This is something that I have become much more aware of lately. I feel the constant need to explain myself to people because I have been signed off work yet am still so high functioning. Not every person that suffers from depression want’s to lie in bed and cry. If you do; fair enough but I don’t!
Of course I have days where I sit and binge watch crap but I know it get’s me nowhere. My brain craves busyness, it need’s to be focusing on something or I will get worse. It is hard for me to understand that I am unable to be at work but I still have to do things to keep my brain occupied. Surely, being at work will solve that? Not according to my doctor. I am pretty sure there are people at work that feel this too and hold some resentment to my absence.
It’s unbearably hard to know you are ‘letting people down’ by not being present. Unbearably hard. Despite being told not to feel guilty about it; not to let it worry me; not to make it my problem and so on… I can’t! I DO feel guilt. I DO worry. I feel like it IS my problem. When you pack so much time and energy into something that you physically and mentally burn out; it is hard to detach yourself from it when you are made to.
I didn’t want to be signed off work. The doctor suggested it and I refused. When we went through my other options; there was no chance of a medication increase and no quick solution to therapy services so I admitted defeat and took the leave.

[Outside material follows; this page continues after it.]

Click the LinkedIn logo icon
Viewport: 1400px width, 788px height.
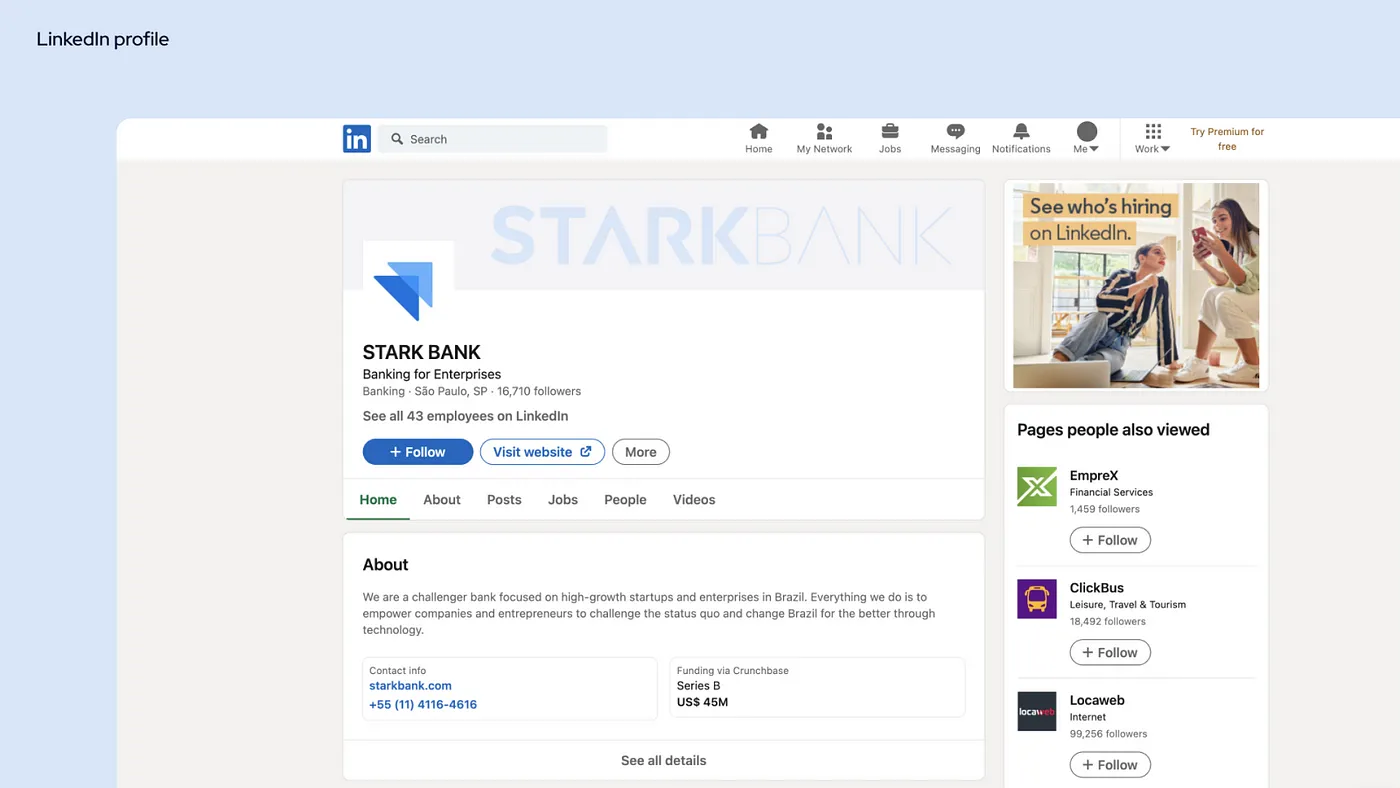click(356, 139)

Initially; the reluctance to admit I needed the time off made me want to go back to work more. After a stern telling off from various close friends/family members; I am not allowing myself to go back until I feel ready*.

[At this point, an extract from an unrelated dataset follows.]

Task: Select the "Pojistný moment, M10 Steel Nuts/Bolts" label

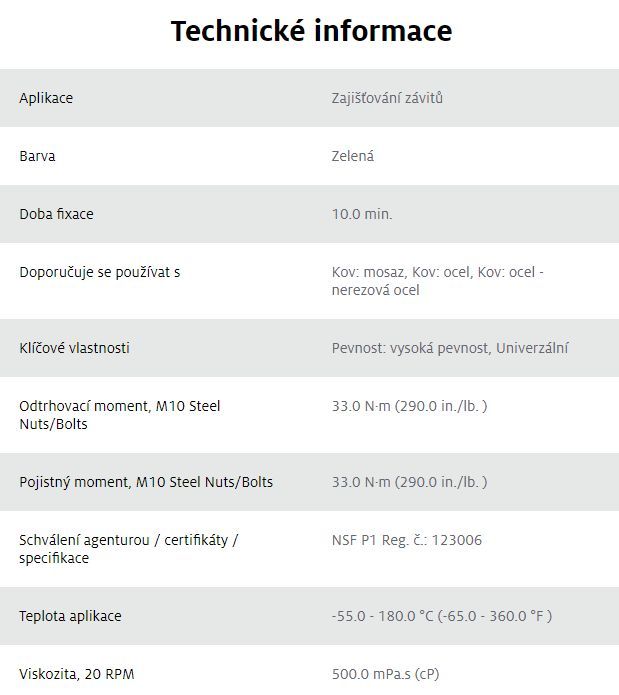Action: tap(146, 482)
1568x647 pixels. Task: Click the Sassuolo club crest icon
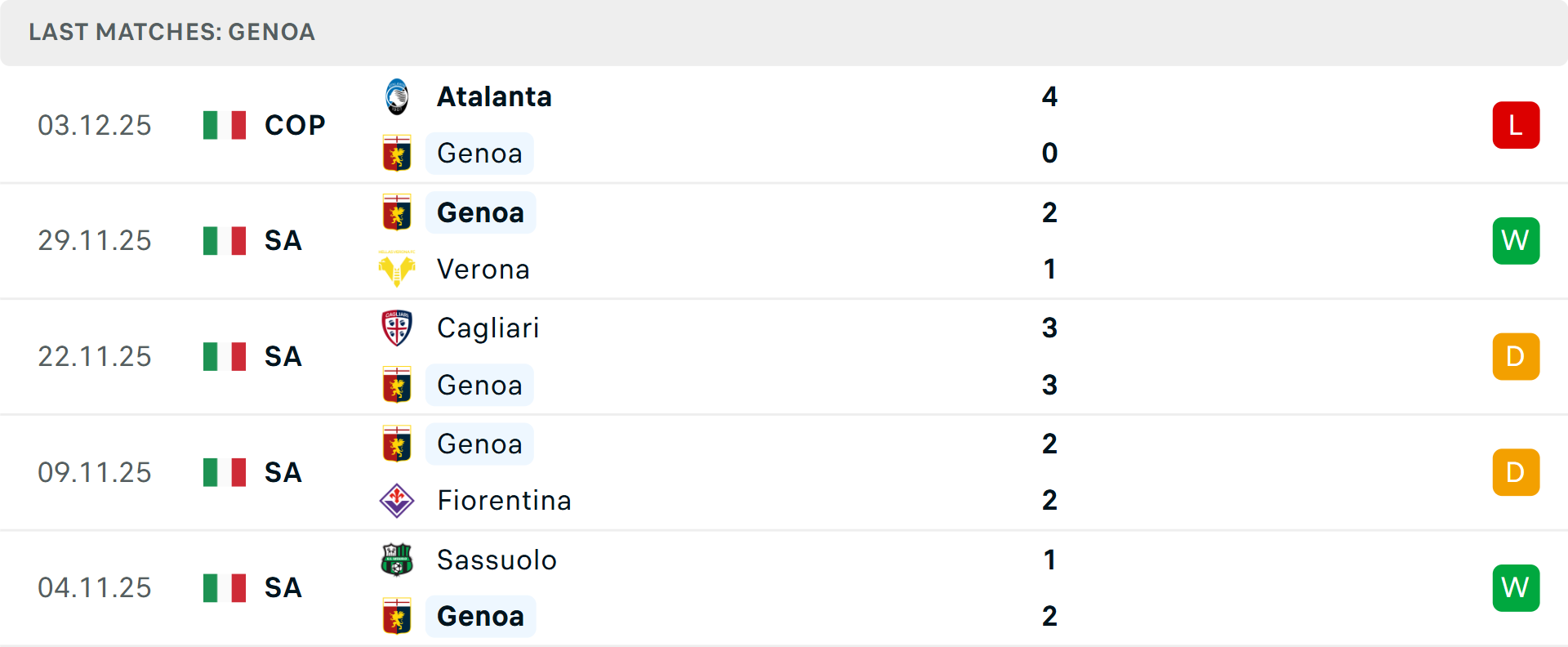tap(397, 560)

*I wrote “better” and edited to ‘ready’. I am unsure if you can become better from this kind of illness. It’s been a struggle for half my life and I can’t see the way out.
I must admit I am quietly terrified that I won’t feel ready. I am usually bouncing back by now but this time it feels more sinister.

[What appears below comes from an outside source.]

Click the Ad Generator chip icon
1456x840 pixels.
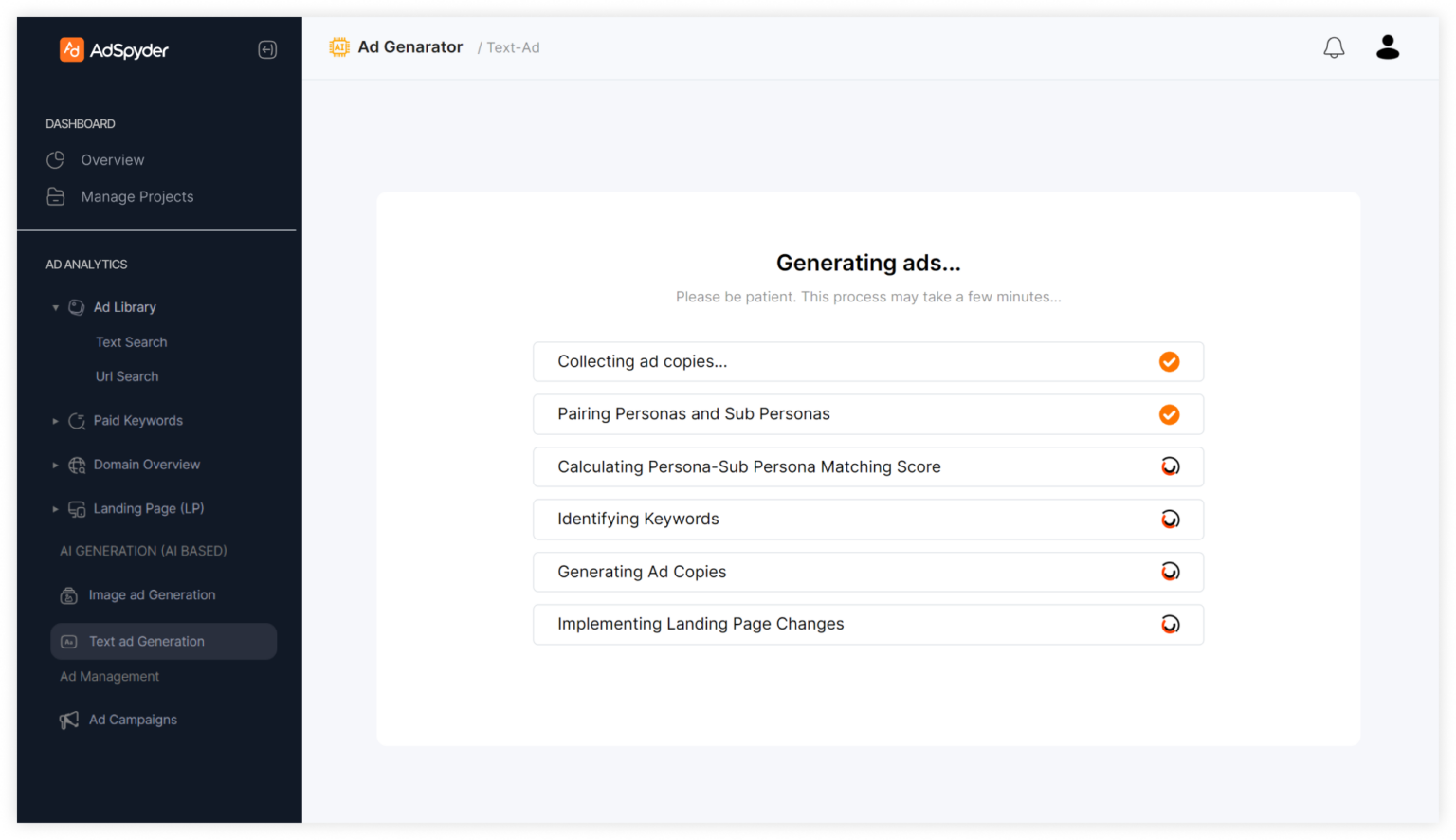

I have lost multiple friends due to suicide, addiction, mental health issues recently. It seems in certain circles; if you are crying out for help and threatening suicide you are seen as an attention seeker. The minute somebody actually goes and ends it; it’s a tragedy. It’s backwards thinking. I am grateful that I am within multiple social circles that fucking GET IT and don’t see these thing’s as a cry for help, they see the real shit that some people are scared to talk about.
There are so many varying misconceptions of mental health; I understand it’s a massive scale to work on but simply understanding that it is not all black and white can make things ALOT easier for someone who is suffering. To laugh and say “you smile a lot for someone who is depressed” is the most nonconstructive way to appraise someones health. Not that it’s your fucking job to be appraising me anyway. Luckily the person that said this is not a friend, nor a close acquaintance and I certainly won’t be seeing them again.
To awkwardly ignore a mental health conversation then rudely interrupt with bullshit is not the way to deal with things either. If you don’t understand mental health then read up on it; don’t disrespect someone just because you are too ignorant to do any research. You don’t have to suffer from these things to try and understand them or show empathy to a situation.